When I meet Theresa Tova at an Annex coffee shop, she's being hit on by a stranger in Yiddish.
For the Gemini and Dora Award-winning actor, who currently spends more time interpreting Jewish folk and theatre songs than characters in films and plays, the language is such an integral part of life that she barely blinks at her would-be suitor's choice of words. The language is all around Tova lately, especially because of A Tribute To The Great Women Of The Yiddish Theatre, debuting at the Ashkenaz Festival on Sunday.
Combining her love for performing with her passion for the personalities who dominated the Jewish musical stage in its heyday before World War II, the concert hints at a larger theatrical project in the works.

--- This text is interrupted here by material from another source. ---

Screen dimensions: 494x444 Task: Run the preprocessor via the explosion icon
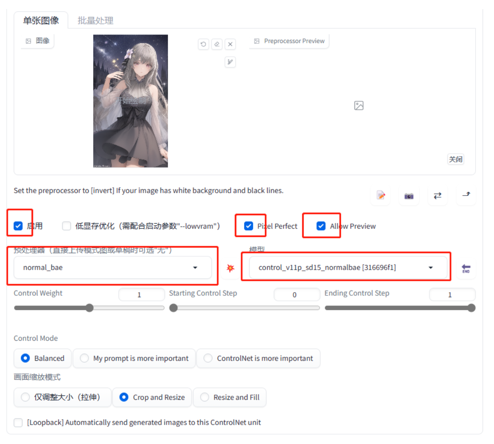[230, 268]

"I'm an actor first and foremost," says Tova, who recently spent several weeks in New York City digging into original scores, reviews and performers' biographies at the world's largest library for Eastern European Jewish and Yiddish studies, the YIVO Institute for Jewish Research, to select her repertoire.
"I'm always serving the lyrics."
Songs chosen from the operettas of the late 1800s, novelty shows of the 1910s, melodramas of the 1920s and swing-era musicals of the 1930s cover a range of genres. Their common thread is the strength of the actors who originally performed them.
"These were incredibly ballsy women who were way ahead of their time," she says.
Some, like Jenny Goldstein, dealt with still controversial issues like childbirth out of wedlock. Others, like Sophia Karp - who, when her mother refused to allow her to perform until she married, wed the sole single member of a Yiddish theatre company, becoming the first woman to act in one - were groundbreakers.
Characters like Bessie Tomashevsky, who when told her songs were too risqué responded with the double entendre ("But my audiences love a good little piece of material"), were simply larger than life.
"What I'm trying to do is find the gems that I think deserve to have life breathed into them again," says Tova, who, in much the same way jazz singers reinterpret Broadway tunes, has been working on fresh arrangements of the Yiddish numbers to appeal to current sensibilities.
"I'm trying to look at which of those old tunes deserve to be reinterpreted because those lyrics are still so profoundly important today," she explains.
"Last year, someone said that when they listen to me they think of what Yiddish music would have naturally gravitated toward if Hitler hadn't happened. With the greatest respect, I'm just making sure this music is being brought out of the museum."